***** SOURCE TEXT *****

Calculate accuracy of the classification

[26]:

model.accuracy(
    test_data,
    y_test,
    embedding=embedding,
    batch_size=16 if os.environ.get("CI") else 512,
)

[26]:

0.9369860197368421

Retrain with exponential decay#

[27]:

# Exponential decay of the learning rate.
scheduler = optax.exponential_decay(
    init_value=1e-3, transition_steps=1000, decay_rate=0.01
)

# Combining gradient transforms using `optax.chain`.
gradient_transforms = [
    optax.clip_by_global_norm(1.0),  # Clip by the gradient by the global norm.
    optax.scale_by_adam(),  # Use the updates from adam.
    optax.scale_by_schedule(scheduler),  # Use the learning rate from the scheduler.
    # Scale updates by -1 since optax.apply_updates is additive and we want to descend on the loss.
    optax.scale(-1.0),
]

[28]:

model.configure(
    gradient_transforms=gradient_transforms,
    strategy=strategy,
    loss=loss,
    train_type=train_type,
    learning_rate=learning_rate,
)

[29]:

epochs = 1 if os.environ.get("CI") else 50
batch_size = 16 if os.environ.get("CI") else 1000

[30]:

history = model.train(
    train_inputs,
    targets=train_targets,
    val_inputs=val_inputs,
    val_targets=val_targets,
    epochs=epochs,
    batch_size=batch_size,
    canonize=(True, index_class),
    embedding=embedding,
    normalize=True,
    display_val_acc=True,
    eval_metric=cross_entropy_loss,
    val_batch_size=batch_size,
    dtype=jnp.float64,
)

epoch: 100%|██████████ 50/50 , loss=1.4502, val_loss=1.5027, val_acc=0.9360

[31]:

model.accuracy(
    test_data,
    y_test,
    embedding=embedding,
    batch_size=16 if os.environ.get("CI") else 1000,
)

[31]:

0.9459

***** DATA SUPPLIED *****

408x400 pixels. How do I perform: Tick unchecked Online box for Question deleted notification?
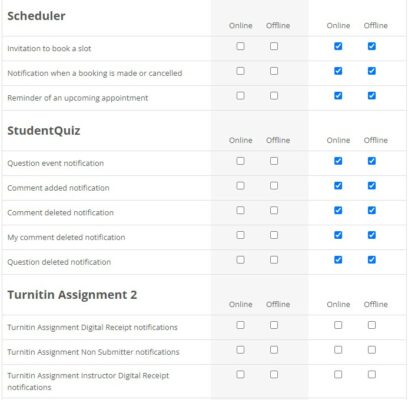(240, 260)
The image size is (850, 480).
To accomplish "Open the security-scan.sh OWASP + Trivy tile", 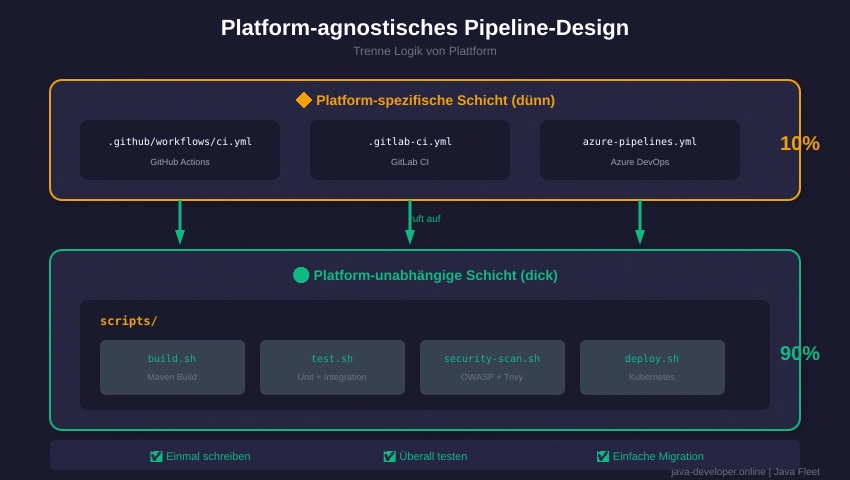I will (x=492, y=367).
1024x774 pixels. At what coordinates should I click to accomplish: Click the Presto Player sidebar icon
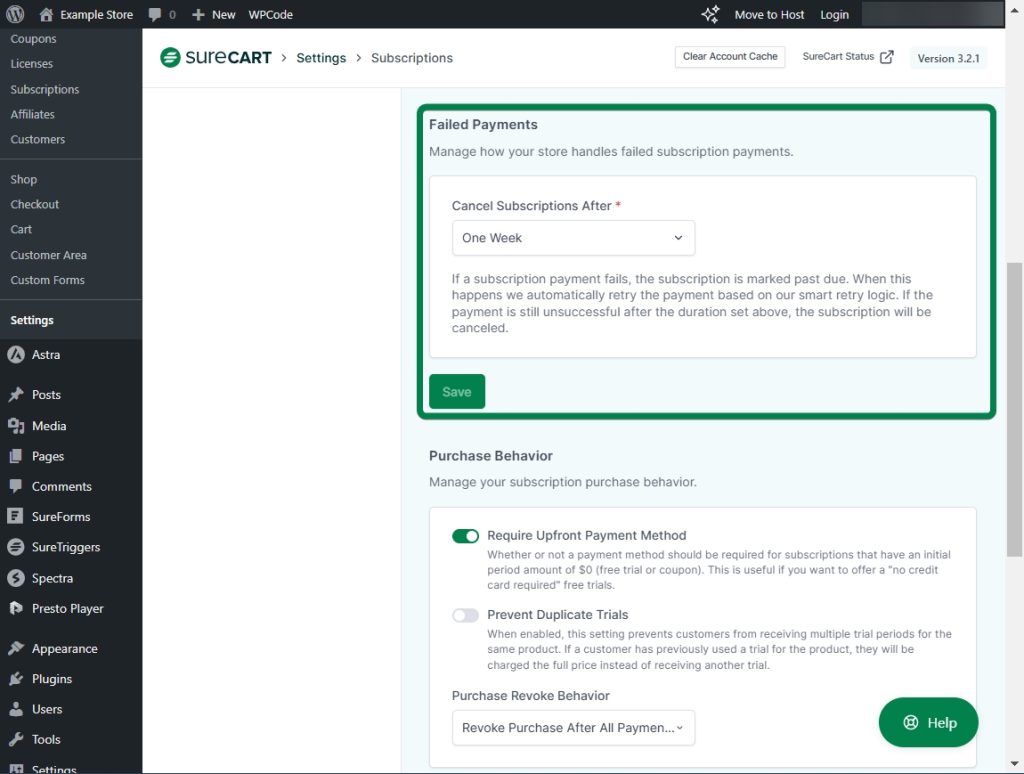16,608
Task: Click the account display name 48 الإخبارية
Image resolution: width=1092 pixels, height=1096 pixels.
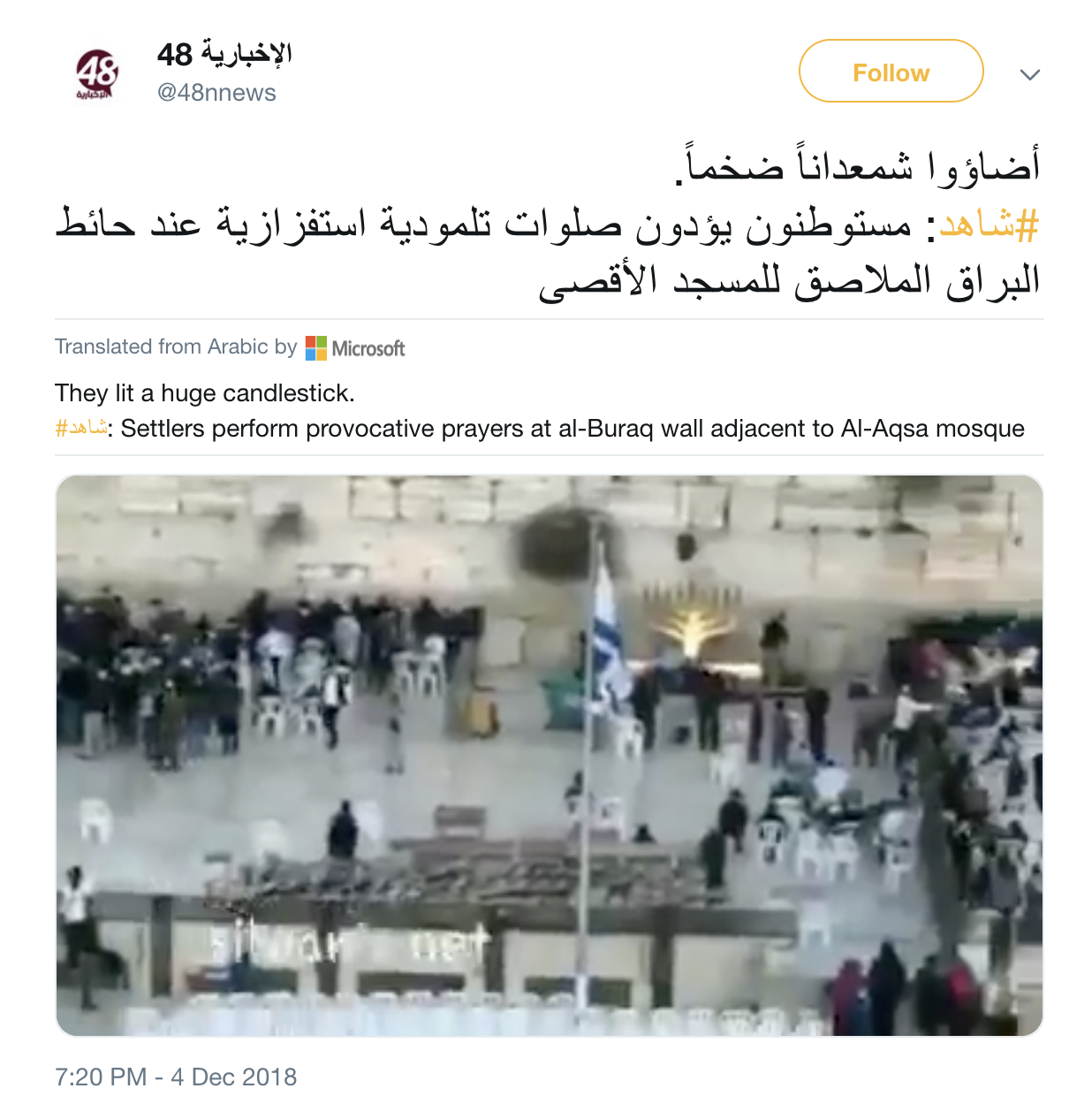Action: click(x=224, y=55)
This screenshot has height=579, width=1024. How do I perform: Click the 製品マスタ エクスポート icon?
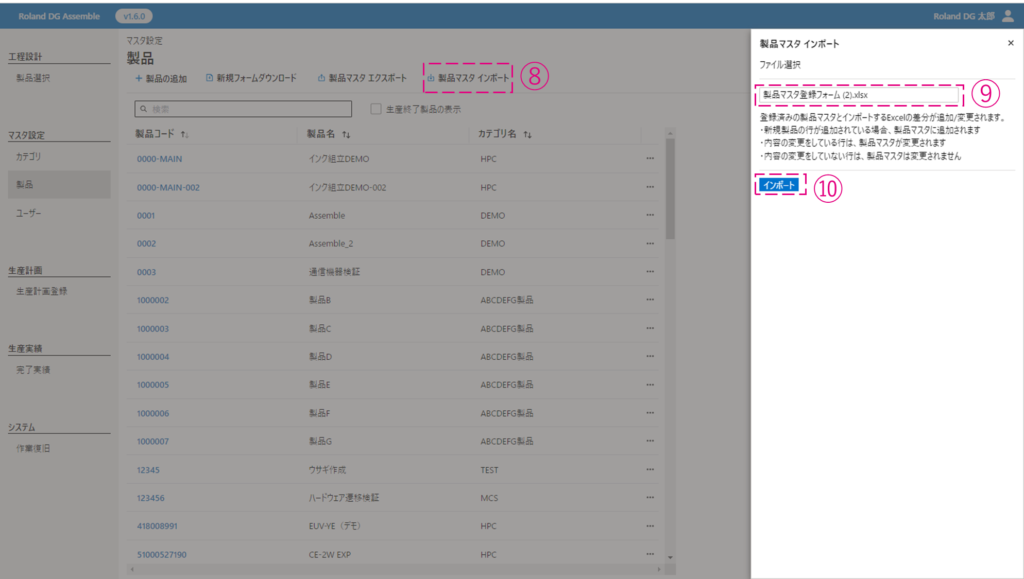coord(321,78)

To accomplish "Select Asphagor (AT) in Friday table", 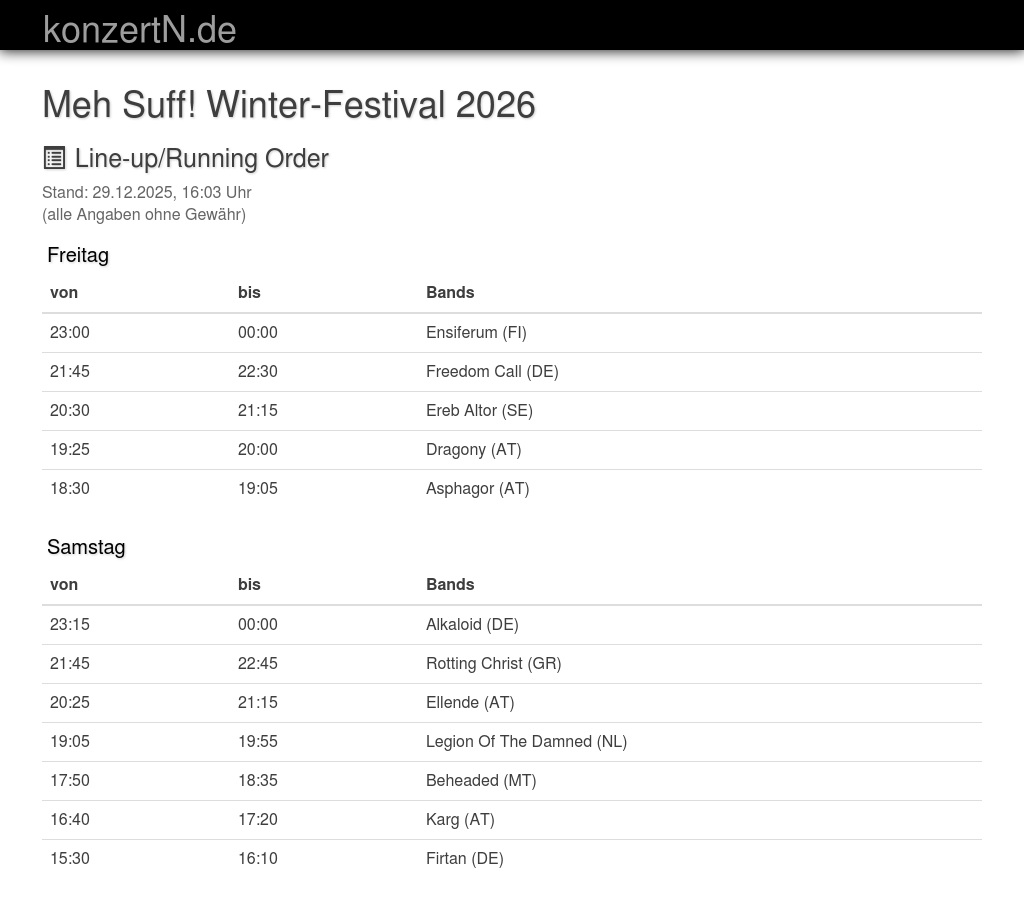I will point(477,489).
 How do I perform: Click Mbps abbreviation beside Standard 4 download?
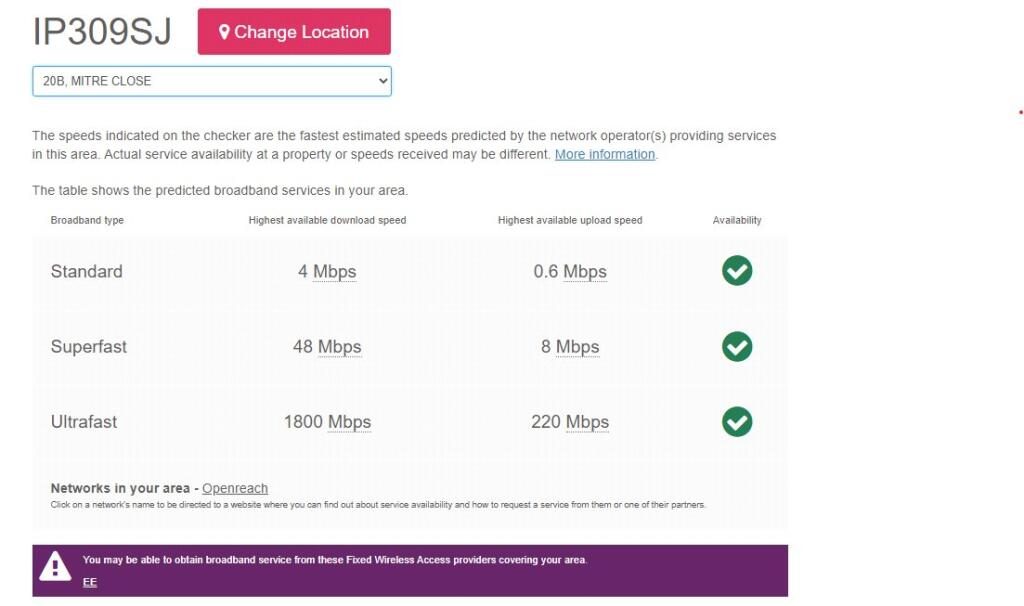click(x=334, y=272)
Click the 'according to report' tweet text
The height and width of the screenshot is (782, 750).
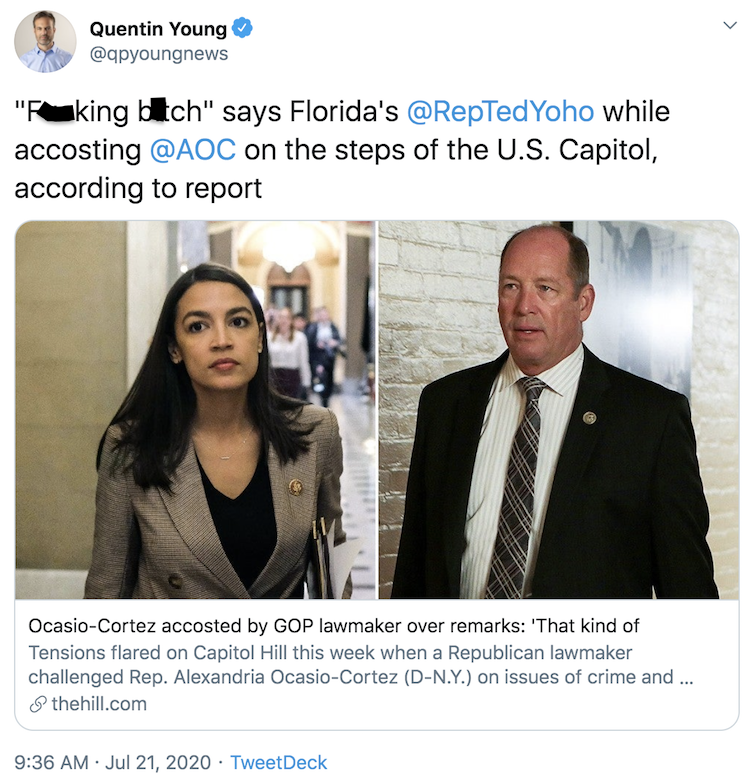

*****

### REQUIRED TASKS
1. Copy the portion of the model-training excerpt between "# Exponential decay" and "the global norm.", inclusive.
2. In the records, restate the lines between the one holding "Click the 'according to report' tweet text" and the end of the records, inclusive, changing "screenshot" to "image" and keeping everything else the same. Omit the pictures from your answer.

### RESULTS FOR THE EXERCISE
1.
# Exponential decay of the learning rate.
scheduler = optax.exponential_decay(
    init_value=1e-3, transition_steps=1000, decay_rate=0.01
)

# Combining gradient transforms using `optax.chain`.
gradient_transforms = [
    optax.clip_by_global_norm(1.0),  # Clip by the gradient by the global norm.

2.
Click the 'according to report' tweet text
The height and width of the image is (782, 750).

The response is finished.